The Olympic issue has dominated the preview days at Royal Troon this week. With apparently heavy heart, Jordan Spieth stated, “it was the hardest decision of his life” not to represent the United States in Rio, while Rory McIlroy could hardly have cared less: “I don’t think it was as difficult a decision for me as it was for [Jordan],” admitted the Irishman.

McIlroy stoked things up by adding that while he would watch the Olympics on TV, he will look out for “the events like track and field, swimming, diving, the stuff that matters”. For Olympic golf that was a sideswipe of some force and one that McIlroy may come to regret. He has since been roundly criticized from senior figures from a variety of sports.
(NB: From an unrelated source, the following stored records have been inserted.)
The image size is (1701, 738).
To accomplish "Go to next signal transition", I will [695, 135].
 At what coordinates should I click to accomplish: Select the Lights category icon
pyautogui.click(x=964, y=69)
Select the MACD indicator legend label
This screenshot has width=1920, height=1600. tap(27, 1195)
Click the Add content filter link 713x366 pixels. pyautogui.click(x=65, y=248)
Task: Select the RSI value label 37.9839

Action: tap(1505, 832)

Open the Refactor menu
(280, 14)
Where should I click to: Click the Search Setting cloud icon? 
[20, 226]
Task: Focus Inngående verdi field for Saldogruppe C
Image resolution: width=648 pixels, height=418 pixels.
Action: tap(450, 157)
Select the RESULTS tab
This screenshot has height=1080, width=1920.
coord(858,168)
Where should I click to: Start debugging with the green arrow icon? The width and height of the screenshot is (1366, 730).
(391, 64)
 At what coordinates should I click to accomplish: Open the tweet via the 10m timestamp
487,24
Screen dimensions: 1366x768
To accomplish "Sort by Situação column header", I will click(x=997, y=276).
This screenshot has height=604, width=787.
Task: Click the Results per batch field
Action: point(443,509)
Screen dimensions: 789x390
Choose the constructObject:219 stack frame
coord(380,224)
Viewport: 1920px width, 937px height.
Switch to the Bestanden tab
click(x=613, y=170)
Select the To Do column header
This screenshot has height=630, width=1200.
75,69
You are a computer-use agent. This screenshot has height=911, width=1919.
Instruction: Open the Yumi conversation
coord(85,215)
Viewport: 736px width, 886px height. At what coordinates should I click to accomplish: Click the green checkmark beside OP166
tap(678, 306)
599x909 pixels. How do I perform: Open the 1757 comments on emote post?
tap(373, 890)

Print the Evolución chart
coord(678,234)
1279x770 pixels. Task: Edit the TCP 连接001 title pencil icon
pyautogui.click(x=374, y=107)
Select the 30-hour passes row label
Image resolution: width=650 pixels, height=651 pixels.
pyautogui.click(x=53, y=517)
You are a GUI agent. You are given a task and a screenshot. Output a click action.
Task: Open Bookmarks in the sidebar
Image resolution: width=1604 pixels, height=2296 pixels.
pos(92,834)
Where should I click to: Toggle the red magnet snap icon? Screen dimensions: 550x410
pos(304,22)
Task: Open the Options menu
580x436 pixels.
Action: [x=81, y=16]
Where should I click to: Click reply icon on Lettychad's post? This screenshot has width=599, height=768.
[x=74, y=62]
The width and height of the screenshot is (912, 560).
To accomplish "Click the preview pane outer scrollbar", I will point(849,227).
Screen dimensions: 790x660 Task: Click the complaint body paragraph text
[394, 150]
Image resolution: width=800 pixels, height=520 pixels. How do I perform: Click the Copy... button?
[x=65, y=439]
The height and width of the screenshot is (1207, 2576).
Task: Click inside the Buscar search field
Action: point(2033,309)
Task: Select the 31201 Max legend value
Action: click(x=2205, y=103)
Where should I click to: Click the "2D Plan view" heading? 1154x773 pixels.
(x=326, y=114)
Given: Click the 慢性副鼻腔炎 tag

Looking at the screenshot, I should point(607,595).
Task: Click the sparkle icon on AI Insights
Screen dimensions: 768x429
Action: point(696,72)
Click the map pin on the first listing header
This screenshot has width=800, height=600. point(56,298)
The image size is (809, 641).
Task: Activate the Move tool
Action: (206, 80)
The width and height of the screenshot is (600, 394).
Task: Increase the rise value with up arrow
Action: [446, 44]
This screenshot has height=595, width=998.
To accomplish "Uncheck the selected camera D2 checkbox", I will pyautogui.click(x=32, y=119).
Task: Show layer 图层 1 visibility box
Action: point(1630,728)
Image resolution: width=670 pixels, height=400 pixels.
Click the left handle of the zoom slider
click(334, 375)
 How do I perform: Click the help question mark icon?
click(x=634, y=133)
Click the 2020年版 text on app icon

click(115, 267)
So, 20 of the world’s leading golfing men have withdrawn from the Olympics, yet a field of 156 are set for the 145th Open here at Royal Troon.

The weather conditions have been changeable this week and generally pretty wet recently, so what was beginning to turn into the kind of hard and fast, slightly browned layout for which organizers the R&A always hope, has in fact become a very green, soft and receptive golf course. Unless the winds pick up the scores here could go low, and a soft course could play into the hands of the longer hitters, or to be exact, into the hands of The Open’s pre-tournament favorite Dustin Johnson.

South Carolina’s Johnson has won his last two starts—the U.S. Open at Oakmont and the WGC Bridgestone Invitational at Firestone CC, Ohio—and beyond that he has finished in the top-five in seven of his last 10 starts and he did not finish outside the top 30 in the other three. No wonder the 32-year-old is the man to beat.

“I felt like I’ve been playing well all year,” Johnson said today, “so for it to finally pay-off and get my first major at the U.S. Open and go out and win again at the WGC was obviously big, and I’ve got a lot of confidence in my game.”

So he should. “I go into every tournament liking my chances,” he said.

Day is the other obvious contender. He finished in a tie for fourth last year at St Andrews, one shot out of the three-way play-off, and then went on to win his first career major title at the PGA Championship at Whistling Straits. He has the game and the belief to win this week.

McIlroy, on the other hand, missed the cut at Oakmont and has shown little indication he is about to win his second Open title, while Spieth is also searching for something to take his game back to the imperious form he showed in 2015 when he won the Masters and U.S. Open.

Consider this: if Johnson wins and Jason Day finishes worse than in 10th place alone, Johnson will become the new world number one.